Marc Tiefenthal, momenteel woonachtig in zowel Noord-Afrika als in Sint-Niklaas (B), is een dichter die gemakshalve geklasseerd werd onder nu eens de taligen dan weer de experimentelen. Publiceerde diverse bundels en onderhoudt twee websites en drie blogs.
foto Alexia Panou
Uit zijn bundel Tot welbevinden van otters en hamsters (werktitel), (andere titel) Tot op je titel ontbloot,
uitgeverij Scriptomanen te Aalst (2017).
Tot op je titel ontbloot nader
door jouw bos de boom niet meer zien
in jouw blos de droom zien
hoeveel verdragen we,
wanneer sluiten onze ogen zich?
zwemmen we zwemmen oeverloos
in elkaar weg ik mag dit
dan wel schrijven niemand ziet ons nog
terug tot we ademloos niemand ziet ons nog
ook wij zelf niet
je hebt jezelf verwerkt tot nulgraad
zonder benul haal ik me erin uit
Handenarbeid
1. De bloeimaand breekt aan,
ik dacht dat je best wat mocht.
Eigenhandig toog ik aan het werk.
Het werkte.
Je lag helemaal open,
ik zag je bloeien
en nam je daarop mooi mee.
Regen had je muizenissen weggespoeld,
een paar felle windstoten je neus verfrist.
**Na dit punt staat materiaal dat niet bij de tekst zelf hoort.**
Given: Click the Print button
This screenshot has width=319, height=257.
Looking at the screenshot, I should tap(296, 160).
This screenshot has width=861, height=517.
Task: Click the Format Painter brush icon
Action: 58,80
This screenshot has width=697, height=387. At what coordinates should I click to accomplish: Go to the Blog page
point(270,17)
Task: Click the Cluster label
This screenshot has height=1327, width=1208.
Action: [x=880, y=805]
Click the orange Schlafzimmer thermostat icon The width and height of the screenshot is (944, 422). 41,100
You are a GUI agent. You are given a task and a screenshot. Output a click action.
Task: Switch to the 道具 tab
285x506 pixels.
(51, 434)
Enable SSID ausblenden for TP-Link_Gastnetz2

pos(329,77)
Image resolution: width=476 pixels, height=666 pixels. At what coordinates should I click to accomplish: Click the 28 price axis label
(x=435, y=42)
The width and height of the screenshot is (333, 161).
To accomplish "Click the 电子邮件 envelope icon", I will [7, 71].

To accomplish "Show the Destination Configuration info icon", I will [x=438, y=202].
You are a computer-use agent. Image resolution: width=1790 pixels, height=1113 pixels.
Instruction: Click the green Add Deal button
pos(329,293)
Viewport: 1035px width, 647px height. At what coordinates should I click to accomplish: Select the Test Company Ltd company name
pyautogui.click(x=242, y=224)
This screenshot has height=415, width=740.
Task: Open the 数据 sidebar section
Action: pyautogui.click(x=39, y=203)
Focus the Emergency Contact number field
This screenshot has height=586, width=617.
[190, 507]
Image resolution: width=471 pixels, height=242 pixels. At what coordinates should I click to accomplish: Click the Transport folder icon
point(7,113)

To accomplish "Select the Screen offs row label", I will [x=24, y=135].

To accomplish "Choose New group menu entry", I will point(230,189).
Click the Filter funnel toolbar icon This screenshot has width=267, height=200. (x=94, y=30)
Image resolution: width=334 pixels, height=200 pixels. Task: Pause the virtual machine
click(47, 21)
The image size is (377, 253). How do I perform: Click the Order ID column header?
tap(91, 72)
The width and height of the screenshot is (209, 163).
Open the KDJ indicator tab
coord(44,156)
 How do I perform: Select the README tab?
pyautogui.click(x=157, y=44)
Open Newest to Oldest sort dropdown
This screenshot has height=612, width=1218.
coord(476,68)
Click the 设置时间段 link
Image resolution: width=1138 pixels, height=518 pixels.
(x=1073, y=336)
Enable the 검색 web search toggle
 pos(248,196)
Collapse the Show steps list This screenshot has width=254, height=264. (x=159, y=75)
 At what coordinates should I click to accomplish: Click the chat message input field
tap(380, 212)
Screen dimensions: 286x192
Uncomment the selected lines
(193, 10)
Onder mijn handen keerde je adem
in vrede terug in je slangenhol.
(De adem als erogene zone is nauwelijks bestudeerd
maar het is duidelijk dat ze in de spasme
het speelveld betreedt. Jacques Lacan)
2. Het valt makkelijk mij voor te stellen
een schepper die jou uit klei draait en keert,
met zijn handen woelt, tot je vorm krijgt
en met zijn adem
Ik woel en handel je, vlees geworden,
kneed, draai met mijn vingers,
ontlok aan je adem het geluid
dat los komt als je vrij wordt en je je opent.
Was de schepper ook zo door drift
bevlogen en bevangen?
Alle ochtenden ter wereld
Vaak stond ik op, zo goed
als dagelijks, jaren lang
onder de mensen.
Soms ook zonder mensen.
Er lag een wortel
voor het grijpen.
Toen de stok
ons trof, wat hard het leven,
onttrok ik me opnieuw
aan de mensen.
Een is toon geworden,
een ander zandkorrel.
We bleven onszelf lang
en minimaal herhalen
tot we erin samenvielen.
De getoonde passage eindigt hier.